▶ _Given information_
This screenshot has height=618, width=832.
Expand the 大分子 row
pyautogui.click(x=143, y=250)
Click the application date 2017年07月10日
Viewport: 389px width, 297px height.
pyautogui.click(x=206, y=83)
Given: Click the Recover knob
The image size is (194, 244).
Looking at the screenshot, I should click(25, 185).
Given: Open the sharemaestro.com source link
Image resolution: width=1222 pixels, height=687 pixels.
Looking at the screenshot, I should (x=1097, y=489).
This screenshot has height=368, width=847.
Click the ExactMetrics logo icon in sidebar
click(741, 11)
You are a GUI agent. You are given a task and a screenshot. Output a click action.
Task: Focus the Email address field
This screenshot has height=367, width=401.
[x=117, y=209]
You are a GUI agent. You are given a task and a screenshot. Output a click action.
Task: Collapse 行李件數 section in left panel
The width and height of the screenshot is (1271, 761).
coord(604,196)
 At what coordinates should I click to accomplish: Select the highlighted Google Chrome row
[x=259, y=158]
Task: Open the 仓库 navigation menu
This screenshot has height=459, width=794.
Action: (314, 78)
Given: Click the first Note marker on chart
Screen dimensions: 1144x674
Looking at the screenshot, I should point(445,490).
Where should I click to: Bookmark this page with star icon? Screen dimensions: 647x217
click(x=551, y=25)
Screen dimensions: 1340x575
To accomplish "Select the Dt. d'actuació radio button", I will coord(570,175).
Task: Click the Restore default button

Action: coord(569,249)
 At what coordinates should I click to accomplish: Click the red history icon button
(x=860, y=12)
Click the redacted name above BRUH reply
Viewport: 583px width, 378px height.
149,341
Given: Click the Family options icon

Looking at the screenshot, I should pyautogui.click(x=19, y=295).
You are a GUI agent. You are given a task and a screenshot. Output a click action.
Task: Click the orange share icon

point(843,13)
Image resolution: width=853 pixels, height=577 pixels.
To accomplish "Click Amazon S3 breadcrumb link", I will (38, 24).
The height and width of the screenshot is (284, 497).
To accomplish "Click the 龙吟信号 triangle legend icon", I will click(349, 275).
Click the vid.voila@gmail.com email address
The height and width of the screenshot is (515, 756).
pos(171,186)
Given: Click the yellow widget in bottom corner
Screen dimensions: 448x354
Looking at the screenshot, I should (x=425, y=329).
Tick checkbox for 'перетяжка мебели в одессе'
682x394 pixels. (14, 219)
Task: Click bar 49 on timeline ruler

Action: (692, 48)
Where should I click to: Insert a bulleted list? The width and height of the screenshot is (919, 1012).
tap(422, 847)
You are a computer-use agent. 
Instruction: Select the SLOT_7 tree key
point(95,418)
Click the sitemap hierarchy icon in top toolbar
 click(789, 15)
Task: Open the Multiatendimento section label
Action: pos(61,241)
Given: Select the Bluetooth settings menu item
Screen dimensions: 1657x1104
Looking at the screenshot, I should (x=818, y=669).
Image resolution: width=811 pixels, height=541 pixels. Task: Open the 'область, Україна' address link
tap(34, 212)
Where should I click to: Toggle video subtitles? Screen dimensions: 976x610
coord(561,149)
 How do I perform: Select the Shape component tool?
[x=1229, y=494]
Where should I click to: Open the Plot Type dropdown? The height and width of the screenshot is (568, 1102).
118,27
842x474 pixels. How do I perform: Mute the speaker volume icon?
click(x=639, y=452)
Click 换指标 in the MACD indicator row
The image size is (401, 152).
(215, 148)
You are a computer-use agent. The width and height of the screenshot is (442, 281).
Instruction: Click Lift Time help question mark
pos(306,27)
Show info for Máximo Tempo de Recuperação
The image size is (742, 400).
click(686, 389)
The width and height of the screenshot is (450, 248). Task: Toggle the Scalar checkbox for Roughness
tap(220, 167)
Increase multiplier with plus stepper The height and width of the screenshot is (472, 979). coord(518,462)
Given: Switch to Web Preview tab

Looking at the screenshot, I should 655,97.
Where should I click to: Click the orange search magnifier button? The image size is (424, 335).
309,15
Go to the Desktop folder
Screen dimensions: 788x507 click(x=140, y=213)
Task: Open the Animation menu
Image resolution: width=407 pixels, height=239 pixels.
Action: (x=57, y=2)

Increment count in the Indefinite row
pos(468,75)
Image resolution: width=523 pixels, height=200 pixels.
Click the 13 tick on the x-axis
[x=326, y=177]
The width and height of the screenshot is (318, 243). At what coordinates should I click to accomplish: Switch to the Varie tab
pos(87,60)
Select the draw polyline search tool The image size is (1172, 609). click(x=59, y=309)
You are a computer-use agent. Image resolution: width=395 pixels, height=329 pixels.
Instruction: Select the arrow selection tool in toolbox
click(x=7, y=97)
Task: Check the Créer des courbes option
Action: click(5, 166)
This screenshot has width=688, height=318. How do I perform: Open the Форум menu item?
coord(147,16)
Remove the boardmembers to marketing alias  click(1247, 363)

▶ _Aim of the exercise_
Copy all of the entries above word for word.

▶ _Response to the exercise_
This screenshot has height=618, width=832.
Expand the 大分子 row
pyautogui.click(x=143, y=250)
Click the application date 2017年07月10日
Viewport: 389px width, 297px height.
pyautogui.click(x=206, y=83)
Given: Click the Recover knob
The image size is (194, 244).
Looking at the screenshot, I should click(25, 185).
Given: Open the sharemaestro.com source link
Image resolution: width=1222 pixels, height=687 pixels.
Looking at the screenshot, I should (x=1097, y=489).
This screenshot has height=368, width=847.
Click the ExactMetrics logo icon in sidebar
click(741, 11)
You are a GUI agent. You are given a task and a screenshot. Output a click action.
Task: Focus the Email address field
This screenshot has height=367, width=401.
[x=117, y=209]
You are a GUI agent. You are given a task and a screenshot. Output a click action.
Task: Collapse 行李件數 section in left panel
The width and height of the screenshot is (1271, 761).
coord(604,196)
 At what coordinates should I click to accomplish: Select the highlighted Google Chrome row
[x=259, y=158]
Task: Open the 仓库 navigation menu
This screenshot has height=459, width=794.
Action: (314, 78)
Given: Click the first Note marker on chart
Screen dimensions: 1144x674
Looking at the screenshot, I should point(445,490).
Where should I click to: Bookmark this page with star icon? Screen dimensions: 647x217
click(x=551, y=25)
Screen dimensions: 1340x575
To accomplish "Select the Dt. d'actuació radio button", I will coord(570,175).
Task: Click the Restore default button

Action: coord(569,249)
 At what coordinates should I click to accomplish: Click the red history icon button
(x=860, y=12)
Click the redacted name above BRUH reply
Viewport: 583px width, 378px height.
149,341
Given: Click the Family options icon

Looking at the screenshot, I should pyautogui.click(x=19, y=295).
You are a GUI agent. You are given a task and a screenshot. Output a click action.
Task: Click the orange share icon

point(843,13)
Image resolution: width=853 pixels, height=577 pixels.
To accomplish "Click Amazon S3 breadcrumb link", I will (38, 24).
The height and width of the screenshot is (284, 497).
To accomplish "Click the 龙吟信号 triangle legend icon", I will click(349, 275).
Click the vid.voila@gmail.com email address
The height and width of the screenshot is (515, 756).
pos(171,186)
Given: Click the yellow widget in bottom corner
Screen dimensions: 448x354
Looking at the screenshot, I should (x=425, y=329).
Tick checkbox for 'перетяжка мебели в одессе'
682x394 pixels. (14, 219)
Task: Click bar 49 on timeline ruler

Action: (692, 48)
Where should I click to: Insert a bulleted list? The width and height of the screenshot is (919, 1012).
tap(422, 847)
You are a computer-use agent. 
Instruction: Select the SLOT_7 tree key
point(95,418)
Click the sitemap hierarchy icon in top toolbar
 click(789, 15)
Task: Open the Multiatendimento section label
Action: pos(61,241)
Given: Select the Bluetooth settings menu item
Screen dimensions: 1657x1104
Looking at the screenshot, I should (x=818, y=669).
Image resolution: width=811 pixels, height=541 pixels. Task: Open the 'область, Україна' address link
tap(34, 212)
Where should I click to: Toggle video subtitles? Screen dimensions: 976x610
coord(561,149)
 How do I perform: Select the Shape component tool?
[x=1229, y=494]
Where should I click to: Open the Plot Type dropdown? The height and width of the screenshot is (568, 1102).
118,27
842x474 pixels. How do I perform: Mute the speaker volume icon?
click(x=639, y=452)
Click 换指标 in the MACD indicator row
The image size is (401, 152).
(215, 148)
You are a computer-use agent. The width and height of the screenshot is (442, 281).
Instruction: Click Lift Time help question mark
pos(306,27)
Show info for Máximo Tempo de Recuperação
The image size is (742, 400).
click(686, 389)
The width and height of the screenshot is (450, 248). Task: Toggle the Scalar checkbox for Roughness
tap(220, 167)
Increase multiplier with plus stepper The height and width of the screenshot is (472, 979). coord(518,462)
Given: Switch to Web Preview tab

Looking at the screenshot, I should 655,97.
Where should I click to: Click the orange search magnifier button? The image size is (424, 335).
309,15
Go to the Desktop folder
Screen dimensions: 788x507 click(x=140, y=213)
Task: Open the Animation menu
Image resolution: width=407 pixels, height=239 pixels.
Action: (x=57, y=2)

Increment count in the Indefinite row
pos(468,75)
Image resolution: width=523 pixels, height=200 pixels.
Click the 13 tick on the x-axis
[x=326, y=177]
The width and height of the screenshot is (318, 243). At what coordinates should I click to accomplish: Switch to the Varie tab
pos(87,60)
Select the draw polyline search tool The image size is (1172, 609). click(x=59, y=309)
You are a computer-use agent. Image resolution: width=395 pixels, height=329 pixels.
Instruction: Select the arrow selection tool in toolbox
click(x=7, y=97)
Task: Check the Créer des courbes option
Action: click(5, 166)
This screenshot has width=688, height=318. How do I perform: Open the Форум menu item?
coord(147,16)
Remove the boardmembers to marketing alias  click(1247, 363)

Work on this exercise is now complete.